• Arches National Park

    Arches National Park is located 5 miles from Moab, Utah, 235 miles from Salt Lake City and 360 miles from Denver, CO. Arches National Park lies over an underground salt bed called the Paradox Formation, formed by the ebb and flow of inland seas millions of years ago. Its inherent instability causes the rock and sandstone above it to shift continuously, and fracturing. Erosive forces chip away at the exposed rock formations to create fins, spires, and the park's iconic arches.

  • Bryce Canyon National Park

    Bryce Canyon National Park is located within the Grand Staircase region of Southwest Utah, 270 miles from Salt Lake City, 260 miles from Las Vegas, NV, 480 miles from Phoenix, AZ, and 565 miles from Denver, CO. Bryce Canyon's 56 square miles are highlighted by colorful rock spires called Hoodoos, and 3 distinct climate zones that support 59 mammal species, 100 bird species, and human records dating back over 1,000 years.

  • Canyonlands National Park

    Canyonlands National Park is located west of Moab, Utah. The Colorado and Green rivers converge within the Park, dividing it into 3 distinct districts: Island in the Sky, Needles, and The Maze. The districts are 67 miles, 75 miles, and 135 miles from Moab, respectively. Canyonlands National Park is a 527 square mile labyrinth of intricately carved canyons, sandstone spires and towering buttes.

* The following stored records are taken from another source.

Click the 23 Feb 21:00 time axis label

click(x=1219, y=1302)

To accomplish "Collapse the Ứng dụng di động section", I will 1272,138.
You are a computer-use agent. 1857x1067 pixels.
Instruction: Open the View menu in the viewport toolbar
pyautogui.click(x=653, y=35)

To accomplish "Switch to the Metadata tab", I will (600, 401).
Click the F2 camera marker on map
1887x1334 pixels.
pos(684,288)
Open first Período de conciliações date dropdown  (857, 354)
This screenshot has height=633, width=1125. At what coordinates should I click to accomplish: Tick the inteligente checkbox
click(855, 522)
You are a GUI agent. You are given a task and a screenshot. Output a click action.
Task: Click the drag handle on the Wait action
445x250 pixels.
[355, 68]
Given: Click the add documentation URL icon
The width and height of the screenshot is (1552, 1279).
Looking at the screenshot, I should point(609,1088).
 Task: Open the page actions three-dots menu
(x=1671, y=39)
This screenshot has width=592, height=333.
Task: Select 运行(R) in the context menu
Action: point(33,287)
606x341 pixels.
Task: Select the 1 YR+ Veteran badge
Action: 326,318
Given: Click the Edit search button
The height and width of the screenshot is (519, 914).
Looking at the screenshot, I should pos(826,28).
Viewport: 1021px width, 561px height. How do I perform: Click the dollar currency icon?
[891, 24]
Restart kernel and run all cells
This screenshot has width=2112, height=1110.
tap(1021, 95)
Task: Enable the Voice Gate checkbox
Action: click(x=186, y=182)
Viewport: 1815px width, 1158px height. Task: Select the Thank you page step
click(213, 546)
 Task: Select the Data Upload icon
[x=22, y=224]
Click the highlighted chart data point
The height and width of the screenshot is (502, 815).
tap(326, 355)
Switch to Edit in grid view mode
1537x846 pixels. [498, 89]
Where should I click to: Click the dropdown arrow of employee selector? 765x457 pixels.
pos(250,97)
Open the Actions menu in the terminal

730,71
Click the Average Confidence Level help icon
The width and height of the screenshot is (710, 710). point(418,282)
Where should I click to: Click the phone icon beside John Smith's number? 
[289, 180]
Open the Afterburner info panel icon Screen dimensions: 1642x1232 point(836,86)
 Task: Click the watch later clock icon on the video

  • Capitol Reef National Park

    Capitol Reef National Park is located between Hanskville and Torrey in south-central Utah. The Park is located 80 miles south of I-70, 220 miles from Salt Lake City and 435 miles from Denver, CO. The Park's 255,000 acres boast an imaginative landscape of canyons, spires, buttes, domes, and mesas. But Capitol Reef is best known for a nearly 100-mile long warp in the earth's crust called the Waterpocket Fold, a natural uplift called a monocline that runs the length of the Park.

  • Goblin Valley

    Goblin Valley State Park is located in south-central Utah off of State Highway 24, 50 miles southwest of the I-70 Green River exit. Follow Highway 24 to Temple Mountain Junction (mile post 136), and then 12 miles southwest to the Park. Entrada sandstone in this area has been exposed and weathered in disproportionate ways, resulting in the rounded formations we see today.

  • Zion National Park

    Zion National Park is located in Springdale, UT, 305 miles from Salt Lake City, 150 miles from Las Vegas, NV, 635 miles from Denver, CO, and 390 miles from Phoenix, AZ. Elevations ranging from 3,666' to 8,726' are distinguished by colorful sandstone cliffs, isolated mesas, high mountains, deep slot canyons, unique 'micro-climates' and a well-maintained trail system providing access to it all. Despite only 15 inches of annual rain, nearly 800 native plant species, 75 mammals, 271 birds, 8 fish, and 32 reptiles and amphibians have been counted in Zion National Park.